4.2 Belanghebbende heeft ter zitting de wens uitgesproken dat de jaren 1999 tot en met 2003 fiscaal gezien zo snel mogelijk kunnen worden afgerond gezien de tijd die er reeds mee gemoeid is. Belanghebbende heeft verklaard dat het in dat kader vooral voor de jaren 2001 tot en met 2003 van belang is dat hij over het controlerapport kan beschikken, nu voor hem voor wat betreft die jaren momenteel nog geen enkele duidelijkheid bestaat.

4.3 De inspecteur heeft in de uitspraken op bezwaar uitgebreid gemotiveerd welke informatie, afkomstig uit het controleonderzoek, aan de aanslagen ten grondslag ligt. Ter zitting heeft de inspecteur toegezegd dat het controlerapport met betrekking tot de jaren 1999 en 2000 geen andere inhoud zal hebben dan hetgeen in de uitspraken op bezwaar voor deze jaren is opgenomen. Tevens heeft de inspecteur verklaard dat de onder 1.1 genoemde aanslagen mede zijn gebaseerd op gegevens uit het strafrechtdossier van belanghebbende, waaronder de bij het verweerschrift gevoegde ‘autolijst’ en dat hij deze lijst reeds eerder in de procedure aan belanghebbende heeft doen toekomen. Belanghebbende heeft erkend dat hij over het strafrechtdossier en de autolijst beschikt. De voorzieningenrechter heeft geen reden te twijfelen aan de verklaring van de inspecteur dat hij geen informatie voor belanghebbende verborgen houdt.

4.4 Nu belanghebbende via de uitspraken van de inspecteur, het strafdossier en de autolijst over alle gegevens kan beschikken die ten grondslag liggen aan de aanslagen en de boete, is niet aannemelijk dat het controlerapport hem extra, relevante, informatie voor de betreffende jaren kan verschaffen. Belanghebbende heeft derhalve voor het motiveren van zijn beroepschrift geen belang bij het overleggen van het controlerapport.

4.5 Partijen zijn eenparig van oordeel dat belanghebbende er belang bij heeft dat het controlerapport snel wordt afgerond. Om het afronden van het controlerapport te bespoedigen, hebben partijen ter zitting afgesproken dat de inspecteur zo snel mogelijk aan belanghebbende een voorlopige aanslag inkomstenbelasting en premie volksverzekeringen over het jaar 2003 zal opleggen waar belanghebbende bezwaar tegen zal aantekenen met het verzoek om alle op de zaak betrekking hebbende stukken in te mogen zien, waaronder het controlerapport.
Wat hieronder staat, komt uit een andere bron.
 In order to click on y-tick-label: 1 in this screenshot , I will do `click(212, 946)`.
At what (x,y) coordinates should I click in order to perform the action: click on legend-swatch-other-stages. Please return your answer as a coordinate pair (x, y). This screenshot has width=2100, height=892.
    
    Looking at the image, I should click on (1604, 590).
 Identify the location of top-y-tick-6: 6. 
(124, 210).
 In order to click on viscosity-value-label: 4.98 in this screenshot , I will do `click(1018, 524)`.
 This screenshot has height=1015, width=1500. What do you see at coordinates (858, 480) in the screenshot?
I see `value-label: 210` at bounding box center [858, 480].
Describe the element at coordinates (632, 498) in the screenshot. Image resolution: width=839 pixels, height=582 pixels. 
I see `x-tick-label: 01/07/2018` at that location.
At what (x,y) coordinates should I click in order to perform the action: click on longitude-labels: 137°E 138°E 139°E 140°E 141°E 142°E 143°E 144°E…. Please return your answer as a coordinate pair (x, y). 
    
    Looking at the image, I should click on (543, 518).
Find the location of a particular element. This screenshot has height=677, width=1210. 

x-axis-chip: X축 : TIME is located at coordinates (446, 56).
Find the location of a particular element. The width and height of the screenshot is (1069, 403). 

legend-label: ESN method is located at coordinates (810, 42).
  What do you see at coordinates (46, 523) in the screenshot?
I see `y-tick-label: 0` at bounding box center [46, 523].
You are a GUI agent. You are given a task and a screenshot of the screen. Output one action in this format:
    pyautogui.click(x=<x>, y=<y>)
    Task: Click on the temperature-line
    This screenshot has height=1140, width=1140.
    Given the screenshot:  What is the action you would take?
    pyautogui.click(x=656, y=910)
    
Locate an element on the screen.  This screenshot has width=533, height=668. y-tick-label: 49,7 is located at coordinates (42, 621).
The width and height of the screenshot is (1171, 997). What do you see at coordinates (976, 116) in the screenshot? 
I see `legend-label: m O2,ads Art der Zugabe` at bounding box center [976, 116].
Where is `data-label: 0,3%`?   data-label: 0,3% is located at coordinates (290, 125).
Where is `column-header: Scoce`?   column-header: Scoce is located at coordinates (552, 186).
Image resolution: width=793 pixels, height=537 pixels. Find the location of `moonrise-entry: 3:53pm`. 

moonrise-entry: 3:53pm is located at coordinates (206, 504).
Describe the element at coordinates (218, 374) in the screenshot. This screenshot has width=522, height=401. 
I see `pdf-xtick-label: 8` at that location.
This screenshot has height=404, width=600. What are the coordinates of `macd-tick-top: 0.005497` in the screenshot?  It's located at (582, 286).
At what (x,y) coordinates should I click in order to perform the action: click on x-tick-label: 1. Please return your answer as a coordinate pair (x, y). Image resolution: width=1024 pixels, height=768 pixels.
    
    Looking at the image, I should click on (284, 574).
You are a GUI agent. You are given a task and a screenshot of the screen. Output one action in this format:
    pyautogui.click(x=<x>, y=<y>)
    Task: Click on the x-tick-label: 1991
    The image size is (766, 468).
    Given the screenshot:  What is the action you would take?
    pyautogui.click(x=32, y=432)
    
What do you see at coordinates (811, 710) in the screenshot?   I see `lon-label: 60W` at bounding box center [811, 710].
Wanneer dan blijkt dat dit rapport nog steeds niet is afgerond, kan belanghebbende het afronden en het overleggen daarvan middels een (nieuw) verzoek om een voorlopige voorziening afdwingen.

4.6 Gelet op hetgeen hiervoor is vermeld, moet het verzoek om een voorlopige voorziening in dit stadium worden afgewezen.

5. Proceskosten

5.1 Hoewel het verzoek wordt afgewezen, acht de voorzieningenrechter termen aanwezig voor het uitspreken van een proceskostenveroordeling als bedoeld in artikel 8:75 van de Awb, nu belanghebbende, gezien de gang van zaken met betrekking tot het afronden van het controlerapport, er belang bij had om het onderhavige verzoek in te dienen en de vertraging rond de afronding van het controlerapport aan de inspecteur is toe te rekenen.

5.2 Derhalve ziet de voorzieningenrechter aanleiding de inspecteur te veroordelen in de kosten die belanghebbende in verband met de behandeling van het verzoek redelijkerwijs heeft moeten maken. Deze kosten zijn op de voet van het Besluit proceskosten bestuursrecht voor de door een derde beroepsmatig verleende rechtsbijstand vastgesteld op € 644 (1 punt voor het indienen van het verzoekschrift en 1 punt voor het verschijnen ter zitting met een waarde per punt van € 322 en een wegingsfactor 1). Om dezelfde reden als in 5.1. is weergegeven, zal de voorzieningenrechter de inspecteur opdragen het door belanghebbende betaalde griffierecht te vergoeden.

6. Beslissing

De voorzieningenrechter:

- wijst het verzoek tot het treffen van een voorlopige voorziening af;

- veroordeelt de inspecteur in de proceskosten van belanghebbende tot een bedrag van € 644 en wijst de Staat aan als de rechtspersoon die dit bedrag aan belanghebbende dient te voldoen;

- gelast dat de Staat het door belanghebbende betaalde griffierecht ten bedrage van € 141 aan hem vergoedt.

Deze uitspraak is vastgesteld door mr. A.F.M.Q Beukers-van Dooren. De beslissing is op 28 november 2006 in het openbaar uitgesproken, in tegenwoordigheid van mr. J.M.J.F. Jansen, griffier.

Afschrift aangetekend verzonden aan partijen op:

Rechtsmiddel

Tegen deze uitspraak staat geen hoger beroep open.